= Dionysodorus =

Ancient Greek mathematician (c. 250 BC – 190 BC)

Dionysodorus of Caunus (Διονυσόδωρος ὁ Καύνειος, c. 250 BC – c. 190 BC) was an ancient Greek mathematician.

== Life and work ==
Little is known about the life of Dionysodorus. Pliny the Elder writes about a Dionysodorus who measured the Earth's circumference, however he is probably the one from Melos and different both from the one from Caunus and from Dionysodorus of Amisene; Strabo differentiates between the latter two mathematicians.

Dionysodorus is remembered for solving the cubic equation by means of the intersection of a rectangular hyperbola and a parabola. Eutocius credits Dionysodorus with the method of cutting a sphere into a given ratio, as described by him. Heron mentions a work by Dionysauras entitled On the Tore, in which the volume of a torus is calculated and found to be equal to the area of the generating circle multiplied by the circumference of the circle created by tracing the center of the generating circle as it rotates about the torus's axis of revolution. Dionysodorus used Archimedes' methods to prove this result.

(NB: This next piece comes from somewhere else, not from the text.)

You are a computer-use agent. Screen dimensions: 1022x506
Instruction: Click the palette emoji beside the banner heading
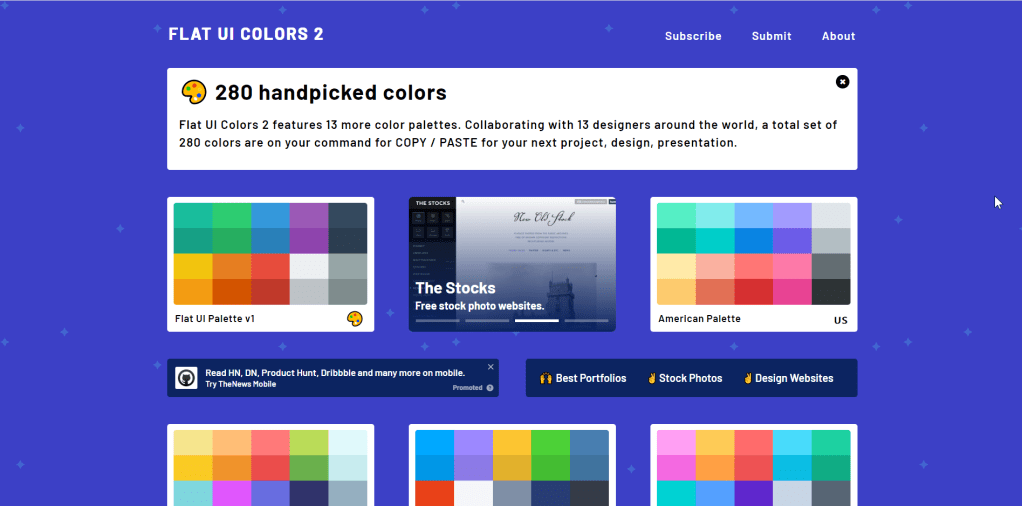194,93
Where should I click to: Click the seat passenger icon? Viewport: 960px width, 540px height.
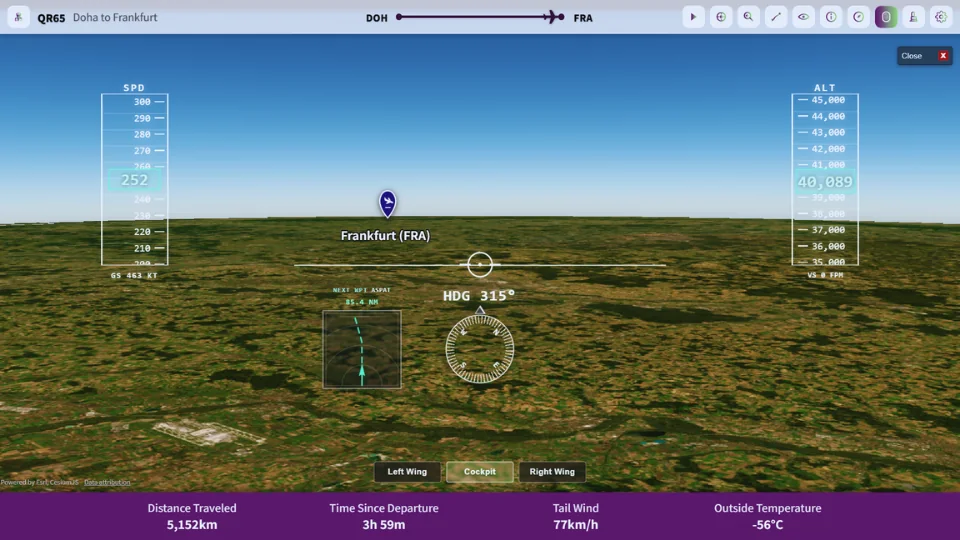coord(913,17)
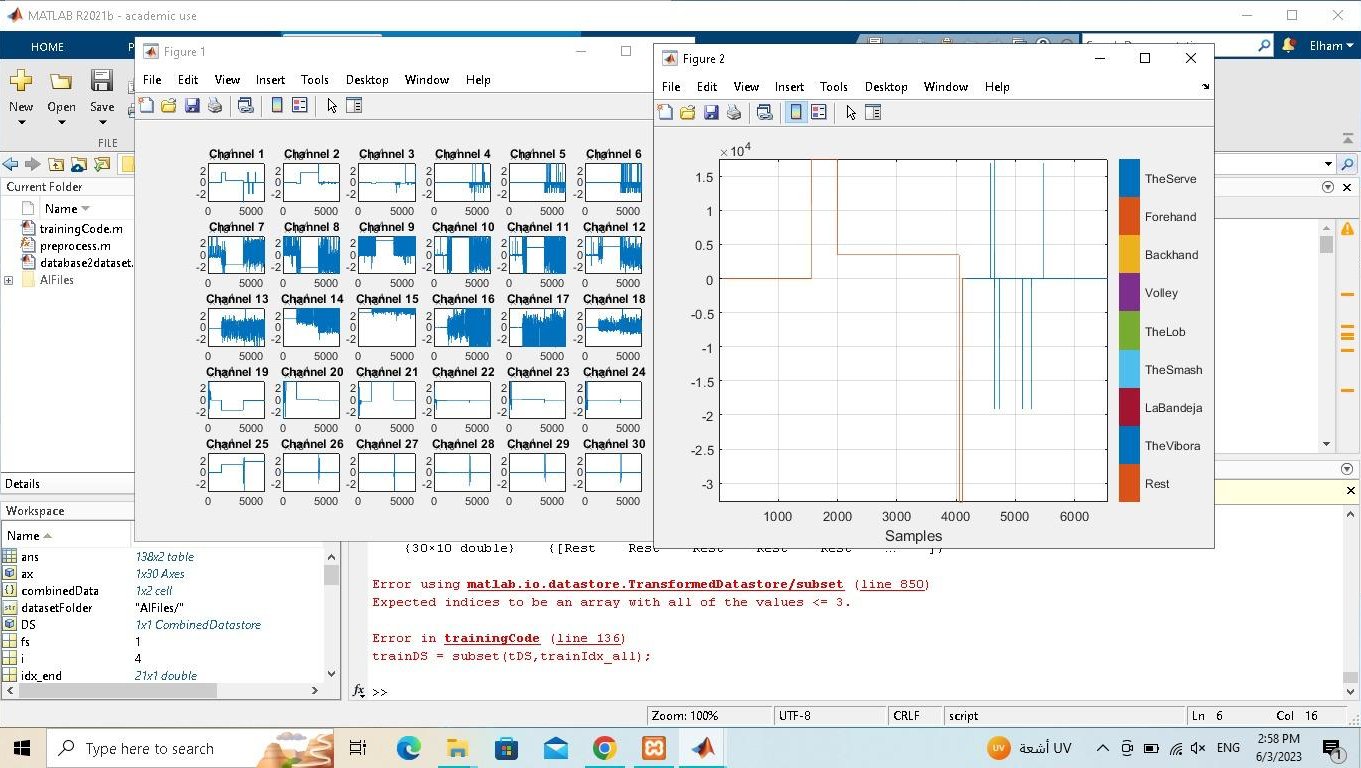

It is also likely that this Dionysodorus was the inventor of a conical sundial. Pliny's mentioning tells of an inscription placed on his tomb, addressed to the world above, stating that he had been to the centre of the Earth and found it 42 thousand stadia distant. Pliny calls this a striking instance of Greek vanity; but this figure compares well with the modern measurement.